■ Kutipan yang Disediakan ■
§ §

Sikap peduli tersebut dapat dilakukan dengan cara memberikan perhatian kepada
anak, mendengarkan keluh-kesah anak, membantu orang lain yang sedang mengalami
masalah, dan sebagainya. Ketika ibu-ayah peduli dengan anak, anak akan merasa
nyaman. Anak pun belajar, bersikap peduli adalah perilaku yang tepat karena
menimbulkan rasa nyaman dan bermanfaat bagi setiap orang, sehingga anak
kemudian akan menerapkan sikap peduli dalam kehidupan sehari-harinya. Itulah
mengapa, agar anak memiliki karakter positif, ibu-ayah dituntut memiliki
perilaku positif pula sehinga dapat menjadi teladan bagi anak.
C. PEMBENTUKAN
KARAKTER DIMULAI SEJAK DINI
Masa usia dini adalah
masa keemasan, artinya masa tersebut merupakan masa terbaik dalam proses belajar
yang hanya sekali dan tidak pernah akan terulang kembali. Pertumbuhan dan
perkembangan anak pada masa ini berlangsung sangat cepat dan akan menjadi
penentu bagi sifat-sifat atau karakter anak di masa dewasa. Peran ibu-ayah
sebagai pendidik pertama dan utama sangat penting untuk memaksimalkan dan
memanfaatkan masa ini, tidak dapat digantikan oleh siapa pun. Bila masa ini
gagal dimanfaatkan secara baik, sama artinya menyia-nyiakan kesempatan masa
keemasan tersebut. Pembentukan karakter juga akan sulit dilakukan, jika
ibu-ayah baru melaksanakannya ketika anak sudah memasuki usia remaja. Ibarat
sebatang pohon bambu yang semakin tua semakin sulit dibengkokkan, begitu pula
dengan membentuk karakter, akan lebih mudah membentuk karakter seseorang ketika
masih di usia dini dan akan semakin sulit membentuk karakter seseorang jika
sudah semakin dewasa.

§ §

■ Tugas yang Diberikan ■
Lanjutkan kutipan di atas tentang pembentukan karakter anak sejak usia dini, dimulai tepat setelah kalimat terakhirnya.

■ Bagian Data ■
§ §

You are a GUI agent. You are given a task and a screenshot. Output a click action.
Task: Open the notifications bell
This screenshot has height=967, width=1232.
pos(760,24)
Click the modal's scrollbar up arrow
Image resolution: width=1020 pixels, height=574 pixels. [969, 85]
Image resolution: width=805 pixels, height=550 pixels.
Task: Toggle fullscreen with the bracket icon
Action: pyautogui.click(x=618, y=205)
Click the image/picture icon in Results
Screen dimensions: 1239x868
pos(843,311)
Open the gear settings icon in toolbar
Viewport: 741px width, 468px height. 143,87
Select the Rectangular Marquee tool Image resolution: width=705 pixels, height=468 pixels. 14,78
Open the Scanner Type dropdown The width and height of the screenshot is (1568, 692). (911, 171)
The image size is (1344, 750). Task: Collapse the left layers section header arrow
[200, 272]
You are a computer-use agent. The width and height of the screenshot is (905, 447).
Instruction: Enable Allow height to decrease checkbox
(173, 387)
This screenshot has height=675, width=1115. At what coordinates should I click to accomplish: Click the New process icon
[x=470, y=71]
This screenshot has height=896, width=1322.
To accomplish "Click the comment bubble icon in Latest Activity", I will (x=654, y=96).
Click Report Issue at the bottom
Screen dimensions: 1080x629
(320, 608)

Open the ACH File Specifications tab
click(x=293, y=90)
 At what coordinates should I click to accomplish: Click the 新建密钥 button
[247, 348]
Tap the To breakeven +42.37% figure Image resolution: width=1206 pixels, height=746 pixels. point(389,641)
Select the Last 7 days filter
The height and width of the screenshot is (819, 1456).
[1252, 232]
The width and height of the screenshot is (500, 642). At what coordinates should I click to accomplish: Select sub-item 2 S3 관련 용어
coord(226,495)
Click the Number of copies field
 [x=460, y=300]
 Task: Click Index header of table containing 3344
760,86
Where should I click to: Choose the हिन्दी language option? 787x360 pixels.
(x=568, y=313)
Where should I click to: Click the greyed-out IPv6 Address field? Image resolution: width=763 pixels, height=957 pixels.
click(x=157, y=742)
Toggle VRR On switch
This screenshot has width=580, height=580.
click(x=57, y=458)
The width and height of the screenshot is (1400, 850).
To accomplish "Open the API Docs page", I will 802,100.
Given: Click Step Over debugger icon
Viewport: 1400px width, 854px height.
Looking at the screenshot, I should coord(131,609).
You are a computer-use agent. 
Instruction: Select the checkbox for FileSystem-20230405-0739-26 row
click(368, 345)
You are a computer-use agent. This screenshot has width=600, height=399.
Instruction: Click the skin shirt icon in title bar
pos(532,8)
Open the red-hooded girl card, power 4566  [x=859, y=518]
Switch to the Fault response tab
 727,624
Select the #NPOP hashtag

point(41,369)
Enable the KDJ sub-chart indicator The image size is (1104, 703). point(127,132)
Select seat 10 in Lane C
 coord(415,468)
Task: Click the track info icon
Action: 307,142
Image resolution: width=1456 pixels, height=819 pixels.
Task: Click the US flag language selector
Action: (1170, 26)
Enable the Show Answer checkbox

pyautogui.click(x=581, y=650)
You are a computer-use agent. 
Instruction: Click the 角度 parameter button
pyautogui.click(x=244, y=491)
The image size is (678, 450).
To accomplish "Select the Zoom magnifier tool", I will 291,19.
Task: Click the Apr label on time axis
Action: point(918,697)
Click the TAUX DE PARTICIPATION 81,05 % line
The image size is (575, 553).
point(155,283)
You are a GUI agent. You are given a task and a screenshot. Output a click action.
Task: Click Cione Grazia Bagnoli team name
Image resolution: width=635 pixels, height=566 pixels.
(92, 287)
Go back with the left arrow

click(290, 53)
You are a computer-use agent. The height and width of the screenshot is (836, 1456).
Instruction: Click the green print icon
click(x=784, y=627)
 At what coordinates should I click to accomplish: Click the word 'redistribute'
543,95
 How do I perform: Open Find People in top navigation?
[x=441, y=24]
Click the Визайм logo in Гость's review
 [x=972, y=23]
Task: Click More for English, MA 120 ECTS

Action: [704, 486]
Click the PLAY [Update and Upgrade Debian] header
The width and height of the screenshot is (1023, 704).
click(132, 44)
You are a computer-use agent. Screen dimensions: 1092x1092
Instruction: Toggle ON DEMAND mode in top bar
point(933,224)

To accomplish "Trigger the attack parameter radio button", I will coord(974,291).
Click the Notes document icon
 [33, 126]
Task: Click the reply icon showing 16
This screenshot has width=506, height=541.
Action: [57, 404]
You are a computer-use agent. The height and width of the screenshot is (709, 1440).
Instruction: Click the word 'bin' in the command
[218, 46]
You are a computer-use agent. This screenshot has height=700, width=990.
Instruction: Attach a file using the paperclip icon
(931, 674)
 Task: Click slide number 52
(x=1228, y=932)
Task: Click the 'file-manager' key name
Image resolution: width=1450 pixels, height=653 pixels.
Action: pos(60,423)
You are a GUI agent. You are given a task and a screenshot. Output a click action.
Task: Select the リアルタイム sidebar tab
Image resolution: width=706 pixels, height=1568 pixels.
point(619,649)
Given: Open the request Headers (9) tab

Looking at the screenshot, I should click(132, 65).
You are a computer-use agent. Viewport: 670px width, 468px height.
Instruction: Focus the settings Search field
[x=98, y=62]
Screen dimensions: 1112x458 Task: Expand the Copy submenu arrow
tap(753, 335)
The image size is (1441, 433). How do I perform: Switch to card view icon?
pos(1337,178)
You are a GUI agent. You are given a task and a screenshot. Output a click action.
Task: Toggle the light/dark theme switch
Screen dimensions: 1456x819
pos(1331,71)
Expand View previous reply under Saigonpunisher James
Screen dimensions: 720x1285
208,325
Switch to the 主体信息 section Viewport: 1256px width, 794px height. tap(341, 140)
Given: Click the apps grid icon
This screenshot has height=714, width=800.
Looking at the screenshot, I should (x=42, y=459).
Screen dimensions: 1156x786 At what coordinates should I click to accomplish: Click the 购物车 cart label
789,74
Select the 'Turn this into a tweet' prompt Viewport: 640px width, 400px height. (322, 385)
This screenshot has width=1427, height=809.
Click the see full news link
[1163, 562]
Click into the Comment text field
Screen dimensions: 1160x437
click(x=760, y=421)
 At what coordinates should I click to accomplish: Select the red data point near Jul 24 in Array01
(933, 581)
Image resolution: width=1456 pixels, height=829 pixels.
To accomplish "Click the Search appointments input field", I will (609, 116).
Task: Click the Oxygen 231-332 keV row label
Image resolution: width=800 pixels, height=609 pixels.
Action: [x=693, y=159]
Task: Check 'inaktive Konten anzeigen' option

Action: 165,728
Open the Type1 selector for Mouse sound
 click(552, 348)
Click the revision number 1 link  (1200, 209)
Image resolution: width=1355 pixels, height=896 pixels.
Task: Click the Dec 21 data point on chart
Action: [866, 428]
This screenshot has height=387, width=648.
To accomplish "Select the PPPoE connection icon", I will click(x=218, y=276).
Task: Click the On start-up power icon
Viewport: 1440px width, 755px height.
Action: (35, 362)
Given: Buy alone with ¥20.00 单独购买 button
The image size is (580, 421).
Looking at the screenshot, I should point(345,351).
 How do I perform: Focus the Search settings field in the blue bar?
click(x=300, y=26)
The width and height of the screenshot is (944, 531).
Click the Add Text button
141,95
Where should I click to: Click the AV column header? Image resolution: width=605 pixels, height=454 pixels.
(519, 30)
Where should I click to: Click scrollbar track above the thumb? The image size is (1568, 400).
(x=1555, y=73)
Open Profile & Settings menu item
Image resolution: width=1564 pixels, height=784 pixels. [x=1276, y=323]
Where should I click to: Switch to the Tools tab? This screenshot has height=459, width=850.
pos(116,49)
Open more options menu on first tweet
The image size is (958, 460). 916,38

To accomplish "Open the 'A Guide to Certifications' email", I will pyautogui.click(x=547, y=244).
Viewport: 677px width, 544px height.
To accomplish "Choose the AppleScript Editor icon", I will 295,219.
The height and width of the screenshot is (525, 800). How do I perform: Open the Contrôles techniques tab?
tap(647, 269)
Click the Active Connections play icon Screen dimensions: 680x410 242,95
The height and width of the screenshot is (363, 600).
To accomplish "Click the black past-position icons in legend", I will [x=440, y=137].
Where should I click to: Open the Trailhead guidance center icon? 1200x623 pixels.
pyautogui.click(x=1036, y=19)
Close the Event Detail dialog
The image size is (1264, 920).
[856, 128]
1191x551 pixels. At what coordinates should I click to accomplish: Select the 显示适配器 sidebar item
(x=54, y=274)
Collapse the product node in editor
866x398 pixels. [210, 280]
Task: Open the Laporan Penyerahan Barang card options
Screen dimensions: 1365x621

§ §

■ Jawaban Soal ■
Peran ibu-ayah menjadi
sangat penting dalam pembentukan karakter anak untuk siap menghadapi dunia di
masa yang akan datang. Pada awalnya anak akan meniru perilaku ibu-ayah, karena
ibu-ayah adalah orang pertama yang dekat dan dikagumi oleh anak. Setelah itu,
lingkungan rumah juga berpengaruh dalam pembentukan karakter anak. Hal ini
dapat terlihat dari cara berpakaian, bersikap, dan berperilaku sehari-hari
seorang anak yang biasanya tidak jauh berbeda dengan orang-orang yang ada dalam
lingkungan rumahnya. Ibarat pepatah, buah jatuh tidak jauh dari pohonnya.
Kesuksesan ibu-ayah
membimbing anaknya di usia dini sangat menentukan kesuksesan anak dalam
kehidupan sosial di masa dewasanya kelak. Mereka akan tampil sebagai
orang-orang yang senang belajar, terampil menyelesaikan masalah, berkomunikasi
dengan baik dan berhasil guna, berani, jujur, dapat dipercaya dan diandalkan,
penuh perhatian, toleransi, luwes, serta bisa bersaing dalam kehidupan sosial
di masa dewasanya kelak. Mengingat pentingnya penanaman karakter di usia dini
dan mengingat usia tersebut merupakan masa persiapan untuk sekolah, maka
pembentukan karakter positif di usia dini dalam keluarga menjadi sangat penting.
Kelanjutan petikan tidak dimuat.